Phillies Nation

Raising Questions

Pete Mackanin’s 2018 club option looms

What is the main job of a major league baseball manager? Of course, probably the main aspect of managing is pulling the right strings. But along with that, and maybe even more important, is getting your players to play hard.

Pete Mackanin did an admirable job taking over for Ryne Sandberg in 2015, and has provided stability ever since. He’s upbeat and communicative, and also has an edge when he feels it’s needed. Also, Mackanin’s ability to speak fluent Spanish allows him to connect with some of the young Latin players, which makes up a solid chunk of the Phillies’ clubhouse.

At the end of 2015, Mackanin was awarded the job on a full time basis for 2016. At the end of spring training last season, Matt Klentak rewarded Mackanin again with another contract.

This deal gave Mackanin security for this season, with a club option for next, which few people are talking about. For someone who has done a good job to this point, Mackanin is no lock to be the team’s manager next season.

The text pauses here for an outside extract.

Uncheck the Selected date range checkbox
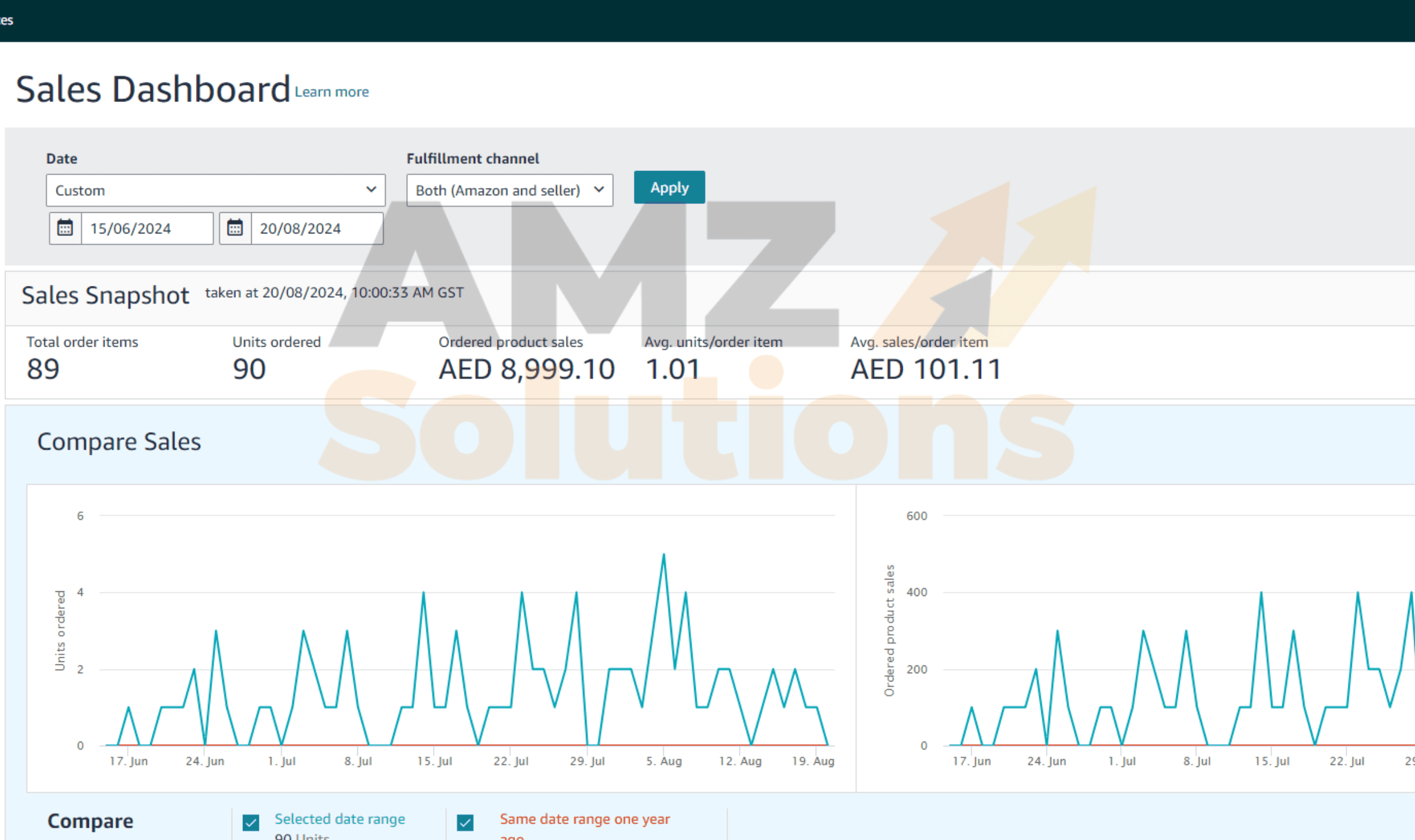 [x=251, y=822]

So what does Mackanin need to do to solidify his job for next year?

To me, simply put, continue what he’s doing. He has all of the traits to be a winning manager. It’s rare when a first-time manager in his 60s is able to connect with guys in their early 20s, but Mackanin does it just fine. Now, he has a few more veterans to further cement his message with the additions of Howie Kendrick, Michael Saunders and Clay Buchholz.

Mackanin has a good grip of the team. May 31 of last season, Mackanin batted Cesar Hernandez eighth in the order, and expressed his displeasure with his .256-hitting second baseman. From that point on, Hernandez was the club’s best hitter, posting a .311 average and a .398 on-base percentage. Hernandez responded in a big way

Mackanin is also not afraid to bench his best players. After failing to run hard after a routine groundout in May, the skipper benched all star Odubel Herrera in the seventh inning of a tie game. It was clear Mackanin sacrificed the game to send shockwaves around the clubhouse. Mackanin sat Herrera down again in August because of rest, but also in conjunction with his poor plate discipline. Herrera’s personality can be difficult to reel in at times, but Mackanin isn’t afraid of knocking the all-star down a few pegs when he feels it’s necessary.

He also dealt with the decline and departure of an icon about as well as he could. In a situation that could have been ugly, Mackanin kept the peace with Ryan Howard, giving him a memorable send off in the final weekend of the season. Mackanin had to balance the history of a World Series hero and a young up-and-comer in Tommy Joseph. It’s a situation rife with doom, and at times veered toward doom, but ultimately worked out in his favor.

Goals for Mackanin, along with any manager, include more wins than the previous year. Mackanin has stated flirting around .500 would be ideal for his club. If that is the case, Mackanin would have shown improvement in each of his two seasons as full-time manager.

But more important for Mackanin, he needs to maintain the trust, dialogue and message with his players. He has done it to this point, and if he continues to do so, the Phillies should exercise the club option.